Livorno – Nelle prime ore del mattino i Carabinieri della Sezione Radiomobile di Livorno hanno tratto in arresto un tunisino di 25 anni per resistenza a pubblico ufficiale, sotto l’effetto di alcool e sostanze stupefacenti a seguito di un lungo e pericoloso inseguimento.

Intorno alle 4 del mattino, la Centrale Operativa dei Carabinieri di Pisa avvisava i colleghi di Livorno del fatto che un’autovettura modello Audi A3 era scappata sottraendosi a un controllo in direzione Livorno.

La prima fase dell’inseguimento veniva posta in essere dai Carabinieri della Compagnia di Pisa.

Il tunisino veniva agganciato all’altezza di Stagno dai militari della Sezione Radiomobile di Livorno, i quali stavano vigilando nell’ambito di predisposti e organizzati controlli delle zone più sensibili della città, per la prevenzione e la repressione di reati, la contestazione delle violazioni al codice della strada, particolarmente reiterate in prossimità delle grandi vie di comunicazione, dove peraltro viene messa particolarmente a rischio l’incolumità e la vita dei cittadini; controlli intensificati dall’Arma soprattutto a seguito dei recenti avvenimenti che hanno visto la fuga di veicoli di grossa cilindrata nel centro cittadino.

L’Audi A3 riusciva a raggiungere Piazza delle Carrozze in località Montenero, attraversando tutta la città. La fuga del tunisino continuava ancora in direzione Ardenza, dove, effettuando ancora una volta una manovra azzardata all’altezza della Caserma “Vannucci”, andando in testa coda per invertire nuovamente il senso di marcia, veniva bloccato dall’autovettura della Radiomobile di Livorno, che veniva anche leggermente danneggiata dall’impatto.

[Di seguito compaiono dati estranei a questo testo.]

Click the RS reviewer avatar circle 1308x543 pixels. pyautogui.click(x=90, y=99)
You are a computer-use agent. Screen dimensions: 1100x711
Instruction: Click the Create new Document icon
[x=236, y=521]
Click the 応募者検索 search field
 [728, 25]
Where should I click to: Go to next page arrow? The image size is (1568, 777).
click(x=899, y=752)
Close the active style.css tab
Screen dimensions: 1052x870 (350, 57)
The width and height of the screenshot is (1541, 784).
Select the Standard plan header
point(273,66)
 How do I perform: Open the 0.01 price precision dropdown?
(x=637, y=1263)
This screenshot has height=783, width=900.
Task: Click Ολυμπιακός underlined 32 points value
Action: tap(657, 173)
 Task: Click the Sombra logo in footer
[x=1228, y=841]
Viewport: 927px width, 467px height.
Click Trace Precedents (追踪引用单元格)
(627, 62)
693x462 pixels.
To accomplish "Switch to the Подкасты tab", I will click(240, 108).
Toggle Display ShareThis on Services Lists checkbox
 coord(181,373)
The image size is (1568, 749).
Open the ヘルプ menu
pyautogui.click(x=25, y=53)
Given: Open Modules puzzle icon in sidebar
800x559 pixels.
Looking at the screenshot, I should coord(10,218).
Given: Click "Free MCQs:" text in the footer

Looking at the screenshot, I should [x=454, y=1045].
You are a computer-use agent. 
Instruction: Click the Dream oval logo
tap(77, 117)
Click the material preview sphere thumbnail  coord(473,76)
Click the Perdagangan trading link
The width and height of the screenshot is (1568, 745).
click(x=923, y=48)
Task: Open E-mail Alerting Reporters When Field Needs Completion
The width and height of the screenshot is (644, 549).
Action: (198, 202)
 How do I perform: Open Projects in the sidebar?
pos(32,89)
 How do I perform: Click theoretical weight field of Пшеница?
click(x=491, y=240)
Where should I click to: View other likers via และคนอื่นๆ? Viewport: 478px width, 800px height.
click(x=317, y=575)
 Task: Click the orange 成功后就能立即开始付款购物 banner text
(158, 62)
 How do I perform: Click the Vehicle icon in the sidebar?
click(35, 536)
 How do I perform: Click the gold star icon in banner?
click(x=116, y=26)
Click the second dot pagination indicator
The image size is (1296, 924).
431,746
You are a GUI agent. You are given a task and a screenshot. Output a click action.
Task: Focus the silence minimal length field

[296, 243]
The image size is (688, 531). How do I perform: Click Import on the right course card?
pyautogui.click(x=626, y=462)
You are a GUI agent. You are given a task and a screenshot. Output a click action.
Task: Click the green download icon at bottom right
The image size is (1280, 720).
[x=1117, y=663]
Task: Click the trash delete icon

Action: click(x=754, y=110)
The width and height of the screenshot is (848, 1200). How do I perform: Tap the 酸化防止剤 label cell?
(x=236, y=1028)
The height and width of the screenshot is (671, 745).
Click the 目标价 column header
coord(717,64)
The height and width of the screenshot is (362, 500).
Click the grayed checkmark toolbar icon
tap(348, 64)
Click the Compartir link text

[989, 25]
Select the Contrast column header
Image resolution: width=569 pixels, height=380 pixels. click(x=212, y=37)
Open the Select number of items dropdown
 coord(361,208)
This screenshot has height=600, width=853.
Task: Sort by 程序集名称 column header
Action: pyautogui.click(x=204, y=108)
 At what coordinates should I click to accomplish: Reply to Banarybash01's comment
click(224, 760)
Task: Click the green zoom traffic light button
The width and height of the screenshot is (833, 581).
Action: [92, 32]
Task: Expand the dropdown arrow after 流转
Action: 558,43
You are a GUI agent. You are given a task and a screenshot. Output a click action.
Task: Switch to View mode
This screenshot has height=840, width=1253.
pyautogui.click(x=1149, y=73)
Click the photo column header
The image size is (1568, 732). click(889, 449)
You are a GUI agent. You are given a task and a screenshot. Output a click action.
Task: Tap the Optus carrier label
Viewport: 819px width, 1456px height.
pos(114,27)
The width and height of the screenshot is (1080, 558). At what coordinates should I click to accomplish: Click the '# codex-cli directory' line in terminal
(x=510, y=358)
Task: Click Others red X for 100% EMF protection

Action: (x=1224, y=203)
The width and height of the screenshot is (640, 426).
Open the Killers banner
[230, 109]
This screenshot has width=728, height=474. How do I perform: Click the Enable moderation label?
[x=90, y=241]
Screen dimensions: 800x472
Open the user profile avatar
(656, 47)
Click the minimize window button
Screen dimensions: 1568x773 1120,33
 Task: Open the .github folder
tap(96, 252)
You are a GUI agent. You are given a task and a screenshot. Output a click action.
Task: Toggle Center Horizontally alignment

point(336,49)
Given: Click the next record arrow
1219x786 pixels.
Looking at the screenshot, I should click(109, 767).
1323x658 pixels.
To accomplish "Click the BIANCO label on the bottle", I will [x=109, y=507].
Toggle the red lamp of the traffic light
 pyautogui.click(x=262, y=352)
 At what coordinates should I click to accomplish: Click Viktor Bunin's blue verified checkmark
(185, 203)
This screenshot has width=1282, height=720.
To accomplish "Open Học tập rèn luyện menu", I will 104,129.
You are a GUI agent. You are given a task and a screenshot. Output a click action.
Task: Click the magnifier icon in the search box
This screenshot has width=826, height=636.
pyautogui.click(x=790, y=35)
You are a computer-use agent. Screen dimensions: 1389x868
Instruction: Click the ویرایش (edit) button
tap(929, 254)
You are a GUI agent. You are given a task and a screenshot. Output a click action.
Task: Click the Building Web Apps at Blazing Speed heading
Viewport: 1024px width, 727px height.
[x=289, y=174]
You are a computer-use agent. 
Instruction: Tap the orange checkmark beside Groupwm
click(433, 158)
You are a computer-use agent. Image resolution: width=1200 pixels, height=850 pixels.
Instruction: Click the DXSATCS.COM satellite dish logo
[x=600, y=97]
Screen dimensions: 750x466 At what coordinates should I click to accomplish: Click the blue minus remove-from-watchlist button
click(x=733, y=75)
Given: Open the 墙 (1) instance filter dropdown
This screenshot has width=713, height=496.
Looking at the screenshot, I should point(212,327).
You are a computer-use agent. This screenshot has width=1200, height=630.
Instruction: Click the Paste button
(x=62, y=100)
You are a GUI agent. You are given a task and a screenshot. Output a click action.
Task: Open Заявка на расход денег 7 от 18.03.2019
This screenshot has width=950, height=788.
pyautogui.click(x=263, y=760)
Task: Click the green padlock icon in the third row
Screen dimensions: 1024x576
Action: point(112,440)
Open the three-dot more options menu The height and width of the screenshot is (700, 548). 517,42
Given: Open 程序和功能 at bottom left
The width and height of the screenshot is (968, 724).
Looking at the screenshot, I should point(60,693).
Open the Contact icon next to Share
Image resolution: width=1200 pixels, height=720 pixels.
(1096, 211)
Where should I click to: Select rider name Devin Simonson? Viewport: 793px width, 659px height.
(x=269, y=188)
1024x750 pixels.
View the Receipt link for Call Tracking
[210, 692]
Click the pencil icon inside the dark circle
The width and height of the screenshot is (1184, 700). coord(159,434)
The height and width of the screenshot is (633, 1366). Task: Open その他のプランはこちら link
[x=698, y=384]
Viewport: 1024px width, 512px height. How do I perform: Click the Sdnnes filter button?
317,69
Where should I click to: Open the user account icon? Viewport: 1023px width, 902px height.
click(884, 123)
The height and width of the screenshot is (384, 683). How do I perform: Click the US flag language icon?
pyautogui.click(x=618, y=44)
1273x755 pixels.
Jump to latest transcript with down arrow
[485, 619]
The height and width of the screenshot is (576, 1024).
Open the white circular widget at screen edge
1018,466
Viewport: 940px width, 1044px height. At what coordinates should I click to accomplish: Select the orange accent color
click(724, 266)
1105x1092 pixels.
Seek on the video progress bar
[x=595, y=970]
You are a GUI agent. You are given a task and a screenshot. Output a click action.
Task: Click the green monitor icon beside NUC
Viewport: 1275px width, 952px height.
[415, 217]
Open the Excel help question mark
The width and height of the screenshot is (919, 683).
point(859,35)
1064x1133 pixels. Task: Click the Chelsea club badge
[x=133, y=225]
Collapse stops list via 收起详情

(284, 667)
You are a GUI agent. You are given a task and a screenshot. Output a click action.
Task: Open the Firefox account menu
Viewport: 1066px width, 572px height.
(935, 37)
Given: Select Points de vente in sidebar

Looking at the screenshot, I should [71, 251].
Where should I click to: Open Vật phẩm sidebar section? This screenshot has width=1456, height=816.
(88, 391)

L’inseguimento nel frattempo aveva coinvolto anche la Polizia di Stato, oltre alle già presenti autovetture dei Carabinieri di Pisa.

Nessuno dei militari e degli appartenenti alle Forze dell’Ordine riportava lesioni né conseguenze di alcun genere.

Una volta fermata l’autovettura, i militrari dell’Arma identificavano il 25enne tunisino e due ragazze livornesi di 20 e 31 anni.

Il giovane è stato condotto al locale Pronto Soccorso dove è stata confermata la presenza di alcool e stupefacenti nel sangue in quantità tali da alterarne lo stato.

Le circostanze hanno portato all’arresto del soggetto (già noto per precedenti in materia di stupefacenti), al contestuale deferimento in stato di libertà per la guida in stato di alterazione alcolica e sotto l’effetto di stupefacenti, con conseguente sottoposizione agli arresti domiciliari a disposizione dell’A.G. e in attesa di convalida.

Fondamentale, per fermare l’escalation notturna del ragazzo tunisino, è stata la presenza nelle zone più sensibili di Livorno dei Carabinieri labronici, che già impegnati nei predetti controlli, hanno avuto la prontezza di intercettare il veicolo in uno dei punti chiave del territorio territorio.